Last weekend, I spent a few days in one of the most spectacular cities in the world, Paris, France. A friend and I spent 4 days in the city, site seeing and taking in the culture. After my short stint there, I left feeling thoroughly impressed but significantly poorer than when I first came. Paris is definitely a great city, but its greatness is funded by ridiculously expensive, well, everything.
While we wanted to see "real" Paris and try to spend some time off of the beaten path, we also could not allow ourselves to miss any of the major sites. So, we ended up spending most of our time site seeing at all of the major points in the city. The next time that I am in Paris, I hope to spend a bit more time in some of the more remote areas of the city, taking in the real Parisian culture, but for this first time, a tourist's whirlwind would have to do. The charm of the city is rooted in the same things that the rest of Europe boasts, mainly the interconnected coexistence of history and modernity that creates a sort of unexplainable existential argument that can be seen on every street corner, cafe, and pastry shop. The Eiffel Tower and the Arc de Triomphe loom over their respective parts of the city, reminding everyone around of what once was. Most tourists who visit these places aren't even really aware of what they are actually looking at. But, they look nonetheless in awe of the beauty of the structures. At the Louvre and the Musee d'Orsay, I was able to see the Mona Lisa and works from Michaelangelo, Van Gogh, Matisse, Renoir, Degas, Monet, Manet, and several other of the worlds greatest artists.

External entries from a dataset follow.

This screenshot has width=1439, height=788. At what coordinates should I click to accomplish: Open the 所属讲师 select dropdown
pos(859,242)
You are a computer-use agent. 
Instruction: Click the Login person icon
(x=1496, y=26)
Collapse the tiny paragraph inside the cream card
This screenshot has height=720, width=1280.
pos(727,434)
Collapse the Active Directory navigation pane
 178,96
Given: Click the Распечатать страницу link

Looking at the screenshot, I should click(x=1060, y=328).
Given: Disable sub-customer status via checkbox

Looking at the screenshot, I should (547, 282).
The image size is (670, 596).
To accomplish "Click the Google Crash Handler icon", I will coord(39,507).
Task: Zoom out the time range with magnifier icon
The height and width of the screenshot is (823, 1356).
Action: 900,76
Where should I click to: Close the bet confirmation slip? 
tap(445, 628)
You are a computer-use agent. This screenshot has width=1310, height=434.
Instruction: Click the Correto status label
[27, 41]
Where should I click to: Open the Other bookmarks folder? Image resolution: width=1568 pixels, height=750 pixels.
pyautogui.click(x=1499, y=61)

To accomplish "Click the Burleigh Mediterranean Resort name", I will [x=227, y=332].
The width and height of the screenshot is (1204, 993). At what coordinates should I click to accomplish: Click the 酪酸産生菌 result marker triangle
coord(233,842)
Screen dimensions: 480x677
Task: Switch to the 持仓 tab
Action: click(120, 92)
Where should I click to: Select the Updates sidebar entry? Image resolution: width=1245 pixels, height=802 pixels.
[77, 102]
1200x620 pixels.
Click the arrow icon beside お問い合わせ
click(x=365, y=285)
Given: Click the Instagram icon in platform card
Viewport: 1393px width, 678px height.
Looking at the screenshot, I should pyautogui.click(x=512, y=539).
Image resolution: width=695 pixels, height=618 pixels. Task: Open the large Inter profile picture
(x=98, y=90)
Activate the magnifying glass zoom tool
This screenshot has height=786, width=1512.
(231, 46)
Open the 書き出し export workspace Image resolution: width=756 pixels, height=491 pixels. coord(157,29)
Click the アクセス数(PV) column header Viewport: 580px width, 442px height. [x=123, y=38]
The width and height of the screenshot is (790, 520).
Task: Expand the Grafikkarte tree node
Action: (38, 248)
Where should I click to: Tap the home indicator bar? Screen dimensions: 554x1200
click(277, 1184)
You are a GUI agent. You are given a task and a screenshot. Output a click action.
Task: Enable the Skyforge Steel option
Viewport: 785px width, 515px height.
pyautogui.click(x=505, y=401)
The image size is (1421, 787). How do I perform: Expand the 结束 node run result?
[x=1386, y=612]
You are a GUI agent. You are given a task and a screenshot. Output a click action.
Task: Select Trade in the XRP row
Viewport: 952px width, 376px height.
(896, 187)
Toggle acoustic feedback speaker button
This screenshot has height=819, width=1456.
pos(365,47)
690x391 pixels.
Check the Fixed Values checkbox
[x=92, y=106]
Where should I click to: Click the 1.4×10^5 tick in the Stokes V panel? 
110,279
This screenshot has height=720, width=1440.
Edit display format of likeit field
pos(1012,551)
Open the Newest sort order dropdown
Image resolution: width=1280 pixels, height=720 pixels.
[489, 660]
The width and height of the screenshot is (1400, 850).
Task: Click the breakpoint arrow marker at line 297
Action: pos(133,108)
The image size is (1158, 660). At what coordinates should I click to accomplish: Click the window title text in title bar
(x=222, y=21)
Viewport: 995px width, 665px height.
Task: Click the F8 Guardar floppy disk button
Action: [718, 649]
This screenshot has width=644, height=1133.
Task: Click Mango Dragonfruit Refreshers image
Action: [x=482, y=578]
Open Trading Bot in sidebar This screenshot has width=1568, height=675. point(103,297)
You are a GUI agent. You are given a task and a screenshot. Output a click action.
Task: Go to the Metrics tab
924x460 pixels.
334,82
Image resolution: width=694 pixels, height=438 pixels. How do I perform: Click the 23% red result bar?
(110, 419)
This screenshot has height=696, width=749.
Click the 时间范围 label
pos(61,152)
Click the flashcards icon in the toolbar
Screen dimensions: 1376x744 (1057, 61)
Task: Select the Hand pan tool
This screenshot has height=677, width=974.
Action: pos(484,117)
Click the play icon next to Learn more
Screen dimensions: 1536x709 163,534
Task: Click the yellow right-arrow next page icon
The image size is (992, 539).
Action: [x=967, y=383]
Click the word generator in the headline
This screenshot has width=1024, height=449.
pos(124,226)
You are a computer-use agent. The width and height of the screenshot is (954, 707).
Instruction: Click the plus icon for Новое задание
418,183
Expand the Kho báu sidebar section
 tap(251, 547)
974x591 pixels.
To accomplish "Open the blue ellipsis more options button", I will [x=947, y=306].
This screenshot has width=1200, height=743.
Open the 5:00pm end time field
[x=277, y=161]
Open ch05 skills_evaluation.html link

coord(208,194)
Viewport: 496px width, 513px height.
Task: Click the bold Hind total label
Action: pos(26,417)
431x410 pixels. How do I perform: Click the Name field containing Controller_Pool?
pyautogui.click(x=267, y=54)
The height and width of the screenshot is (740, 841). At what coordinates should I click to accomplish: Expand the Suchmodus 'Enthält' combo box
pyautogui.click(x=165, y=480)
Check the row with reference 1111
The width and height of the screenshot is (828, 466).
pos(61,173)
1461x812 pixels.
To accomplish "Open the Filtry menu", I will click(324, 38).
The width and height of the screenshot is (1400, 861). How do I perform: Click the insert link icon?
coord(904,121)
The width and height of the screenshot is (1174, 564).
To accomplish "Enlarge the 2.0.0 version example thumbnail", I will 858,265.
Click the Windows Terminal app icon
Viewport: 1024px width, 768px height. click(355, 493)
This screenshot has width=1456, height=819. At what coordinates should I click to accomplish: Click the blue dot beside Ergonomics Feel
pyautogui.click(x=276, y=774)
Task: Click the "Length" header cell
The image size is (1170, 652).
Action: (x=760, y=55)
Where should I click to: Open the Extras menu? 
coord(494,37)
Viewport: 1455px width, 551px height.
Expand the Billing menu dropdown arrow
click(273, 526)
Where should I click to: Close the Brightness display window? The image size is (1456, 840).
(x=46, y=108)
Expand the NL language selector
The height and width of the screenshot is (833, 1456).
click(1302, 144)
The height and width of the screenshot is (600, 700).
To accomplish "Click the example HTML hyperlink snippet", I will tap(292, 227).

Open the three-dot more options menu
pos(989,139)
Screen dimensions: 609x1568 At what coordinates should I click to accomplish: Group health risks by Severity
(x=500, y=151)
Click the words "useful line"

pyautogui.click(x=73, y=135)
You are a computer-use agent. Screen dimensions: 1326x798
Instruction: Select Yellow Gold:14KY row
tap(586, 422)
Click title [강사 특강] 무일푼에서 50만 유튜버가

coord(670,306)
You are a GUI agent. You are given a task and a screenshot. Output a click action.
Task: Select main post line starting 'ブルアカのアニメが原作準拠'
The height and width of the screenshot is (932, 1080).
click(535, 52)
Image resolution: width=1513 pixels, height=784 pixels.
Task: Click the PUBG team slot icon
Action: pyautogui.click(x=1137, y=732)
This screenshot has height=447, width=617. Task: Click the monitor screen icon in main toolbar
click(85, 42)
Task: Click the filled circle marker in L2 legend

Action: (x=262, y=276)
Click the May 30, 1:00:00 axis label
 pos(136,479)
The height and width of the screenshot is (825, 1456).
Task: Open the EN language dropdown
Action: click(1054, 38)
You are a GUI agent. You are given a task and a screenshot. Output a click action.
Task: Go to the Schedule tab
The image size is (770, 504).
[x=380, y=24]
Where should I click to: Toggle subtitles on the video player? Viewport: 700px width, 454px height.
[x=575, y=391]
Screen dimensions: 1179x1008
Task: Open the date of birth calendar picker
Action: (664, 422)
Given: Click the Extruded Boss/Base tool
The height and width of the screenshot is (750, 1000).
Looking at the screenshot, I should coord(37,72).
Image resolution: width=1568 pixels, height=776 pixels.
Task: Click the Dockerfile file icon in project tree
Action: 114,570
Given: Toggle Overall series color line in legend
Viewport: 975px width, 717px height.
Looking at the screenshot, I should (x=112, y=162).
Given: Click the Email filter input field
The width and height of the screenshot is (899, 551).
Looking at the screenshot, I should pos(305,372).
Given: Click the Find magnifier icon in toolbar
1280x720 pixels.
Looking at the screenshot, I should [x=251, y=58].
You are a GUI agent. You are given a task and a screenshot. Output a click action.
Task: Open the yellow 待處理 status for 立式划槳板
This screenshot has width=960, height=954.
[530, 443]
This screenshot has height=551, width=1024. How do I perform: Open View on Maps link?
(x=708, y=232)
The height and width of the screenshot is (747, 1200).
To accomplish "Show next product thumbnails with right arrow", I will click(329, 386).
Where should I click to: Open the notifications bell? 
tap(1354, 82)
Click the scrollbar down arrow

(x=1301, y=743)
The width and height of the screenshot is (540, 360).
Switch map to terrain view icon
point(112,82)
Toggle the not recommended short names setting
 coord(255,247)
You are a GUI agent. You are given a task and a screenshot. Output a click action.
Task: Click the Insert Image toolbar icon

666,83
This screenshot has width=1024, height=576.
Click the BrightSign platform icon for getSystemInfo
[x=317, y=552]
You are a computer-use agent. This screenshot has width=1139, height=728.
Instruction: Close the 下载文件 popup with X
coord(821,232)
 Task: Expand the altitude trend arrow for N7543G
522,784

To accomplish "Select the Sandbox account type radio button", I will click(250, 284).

My friend and I also visited Versailles, in the suburbs of Paris, which put into perspective the amount of excess that was prominent in the days of the old kings and queens of Europe. The mansion that has been home to several French royal families and various historically important events and famous guests, is lined with extravagant paintings, intricate tapestries, and ostentatious decorations that make you forget that you are walking through the halls of someone's house, not a museum full of artifacts. The gardens, which were covered in snow, are said to be some of the most beautiful in the world. We were able to appreciate them in their state of winter sleep, taking some pictures of the pond and trees that captured the serenity of the area, but in the summer I can imagine that the blooms of the flowers and trees coupled with a slight breeze and a bright blue sky would be surreal.
The food in Paris was pretty good, too, but then again, I didn't really eat that much of it. Of course, I ate, but eating real French food turned out to be laughingly expensive and a bit hard to track down. We had one real meal at which my friend ate duck and I had rabbit, but other than that we ate at local eateries that offered pretty standard menu options. It didn't seem to be like some of the other cities that I have been to in which they advertise their traditional dishes and make them readily available to anyone with clear vision. I know of the popularity and prestige of French cuisine, but I was definitely surprised by the difficulty that we had actually finding some and it being affordable.
Our only problem came in the form of a cancelled flight that left us in the city for an extra day. We had to miss work and pay for another night in the hostel, but even with those added inconveniences, I can definitely think of things that are much worse than getting 'stuck' in Paris for another day. Paris turned out to be a fun city to see, one full of history and beauty that pictures do little justice in actually capturing. While I don't think that it will be my favorite city that I visit, I am glad that I was able to go and to see more of the fascinating history and culture that comprises the network of countries on this intriguing continent.